Amita Rossetti of Tinley, Renehan & Dost in Waterbury, Connecticut

A Hartford Superior Court jury awarded $113,000 to a Farmington dentist who slipped and fell from a moldy and slippery wooden ramp at her business.

But after four and a half hours of deliberation on March 21, the six-person jury also found that Monique Nadeau was 30 percent at fault. That comparative fault finding reduced her award to $80,500.

Nadeau suffers from carpal tunnel syndrome because of the fall in November 2014, according to her October 2016 lawsuit.

At the crux of the case was whether the wooden ramp at the commercial property at 320 Main St. in Farmington had been inspected before the fall.

Nadeau’s attorney, Amita Rossetti of Tinley, Renehan & Dost, said the case turned in large part on testimony from Scott Burleigh, who was in charge of inspections for property owner and defendant Tick Mark Realty.

The inspector told the jury he drove by and looked at the wooden ramp on a daily basis and would fix it if he saw anything that looked unsafe. Tick Mark Realty is located near Farmington Village Dental Associates.

“The only problem with Scott Burleigh’s statement was that he only walked on the ramp once or twice in 10 years,” said Rossetti, who noted it’s not clear when the wooden ramp was last inspected before the fall.
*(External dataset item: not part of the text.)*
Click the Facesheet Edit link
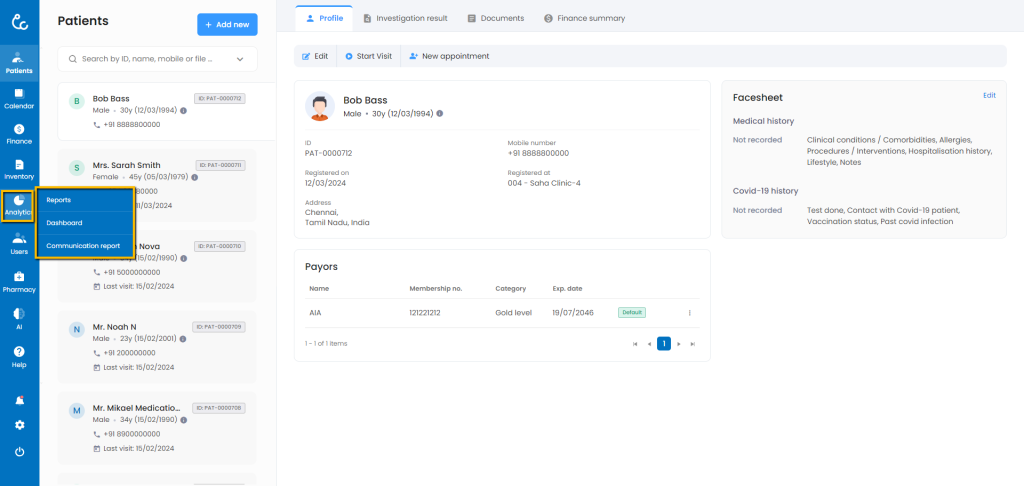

Nadeau, 45, was walking down the wooden ramp from the main entrance of her business when she slipped and fell, Rossetti said. “She fell and put her hands out to break the fall, and she broke her right wrist.”

Doctors had to set Nadeau’s bones twice because the first alignment failed to correct the injury.

“She was in a cast for three months, followed by a splint for one month,” Rossetti said. “Because her arm was stationary, she developed symptoms of carpal tunnel syndrome and tennis elbow.”

The pain lingers today, and Nadeau might soon need carpal tunnel syndrome surgery, according to her attorney.

Nadeau incurred $14,522 in medical expenses.

Rossetti said that in addition to the mold that caused its slipperiness, the ramp was not slip-resistant, as required by the state’s building code.

“There were also no graspable hand railings, which were also in violation of the building code,” Rossetti said.

Jennifer Booker, a partner with Halloran & Sage in Hartford, represented Tick Mark Realty. She did not respond to a request for comment Tuesday.

Booker has until April 10 to appeal the verdict. Rossetti doubts there will be an appeal, saying, “I don’t see what they can appeal on.”

The jury’s finding followed a two-day trial before Hartford Superior Court Judge Jane Scholl.

Rossetti said since the fall, Tick Mark Realty has installed a hand railing and traction-enhanced products to make the ramp safer.

The jury also awarded Nadeau’s husband Eric Krause $1,400 on the couple’s loss of consortium claim.

Tick Mark Realty’s insurance carrier, Massachusetts-based Quincy Mutual, will pay the award.